[Stored data]
═══

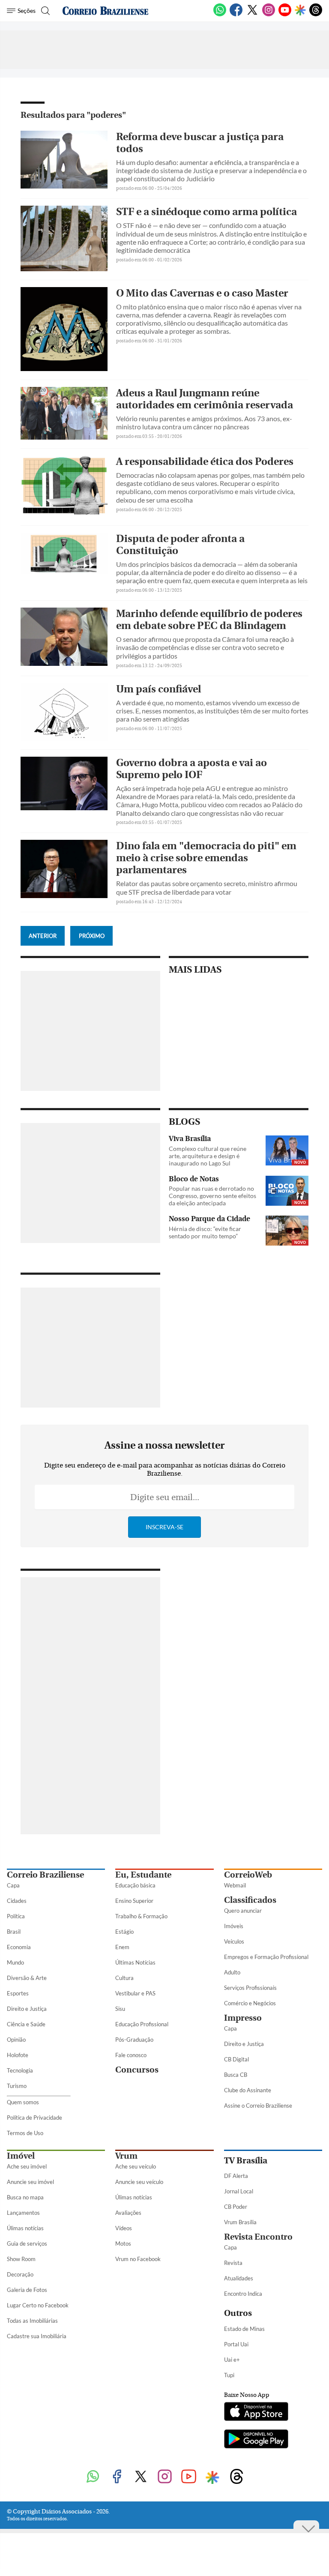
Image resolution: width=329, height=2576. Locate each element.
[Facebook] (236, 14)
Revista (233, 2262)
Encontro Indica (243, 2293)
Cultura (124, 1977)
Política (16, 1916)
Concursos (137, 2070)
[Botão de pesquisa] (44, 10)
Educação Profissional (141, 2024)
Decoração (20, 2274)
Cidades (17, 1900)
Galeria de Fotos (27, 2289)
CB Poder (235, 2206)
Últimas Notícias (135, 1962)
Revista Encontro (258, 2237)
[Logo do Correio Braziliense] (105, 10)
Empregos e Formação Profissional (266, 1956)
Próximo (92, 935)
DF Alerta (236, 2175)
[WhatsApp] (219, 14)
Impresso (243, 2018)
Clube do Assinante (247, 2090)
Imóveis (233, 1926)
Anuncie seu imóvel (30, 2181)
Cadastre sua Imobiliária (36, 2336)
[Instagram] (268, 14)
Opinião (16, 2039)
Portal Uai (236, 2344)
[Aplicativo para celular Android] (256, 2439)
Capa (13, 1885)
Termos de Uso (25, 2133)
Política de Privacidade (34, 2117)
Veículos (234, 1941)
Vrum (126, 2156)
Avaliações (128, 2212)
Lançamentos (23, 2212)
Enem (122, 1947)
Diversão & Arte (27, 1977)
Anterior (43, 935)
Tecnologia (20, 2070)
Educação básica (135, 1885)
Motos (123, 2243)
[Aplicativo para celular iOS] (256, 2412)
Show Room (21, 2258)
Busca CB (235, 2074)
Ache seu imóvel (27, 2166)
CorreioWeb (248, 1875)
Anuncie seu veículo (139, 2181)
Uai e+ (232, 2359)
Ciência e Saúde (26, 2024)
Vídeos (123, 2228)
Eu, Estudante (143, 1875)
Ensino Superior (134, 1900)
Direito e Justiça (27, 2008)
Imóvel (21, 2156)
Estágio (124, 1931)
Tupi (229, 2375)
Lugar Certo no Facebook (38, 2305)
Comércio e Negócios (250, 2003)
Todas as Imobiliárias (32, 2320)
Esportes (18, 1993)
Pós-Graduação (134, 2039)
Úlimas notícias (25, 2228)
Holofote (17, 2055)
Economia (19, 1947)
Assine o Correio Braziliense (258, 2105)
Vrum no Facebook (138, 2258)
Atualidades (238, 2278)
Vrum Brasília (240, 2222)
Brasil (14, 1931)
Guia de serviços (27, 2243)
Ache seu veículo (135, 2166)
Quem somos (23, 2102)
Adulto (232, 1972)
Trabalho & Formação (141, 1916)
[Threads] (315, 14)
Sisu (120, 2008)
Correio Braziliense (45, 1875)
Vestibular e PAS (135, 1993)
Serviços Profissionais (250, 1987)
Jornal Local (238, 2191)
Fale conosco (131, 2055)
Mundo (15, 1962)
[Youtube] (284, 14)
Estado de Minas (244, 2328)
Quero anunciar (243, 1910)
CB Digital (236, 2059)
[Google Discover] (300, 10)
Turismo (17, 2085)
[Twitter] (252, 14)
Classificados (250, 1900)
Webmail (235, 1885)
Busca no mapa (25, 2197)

═══

* [PROBLEM] Among the lines of the data, some contain the word "para". How many are there? Reply with the number alone.

* [TASK RESPONSE] 2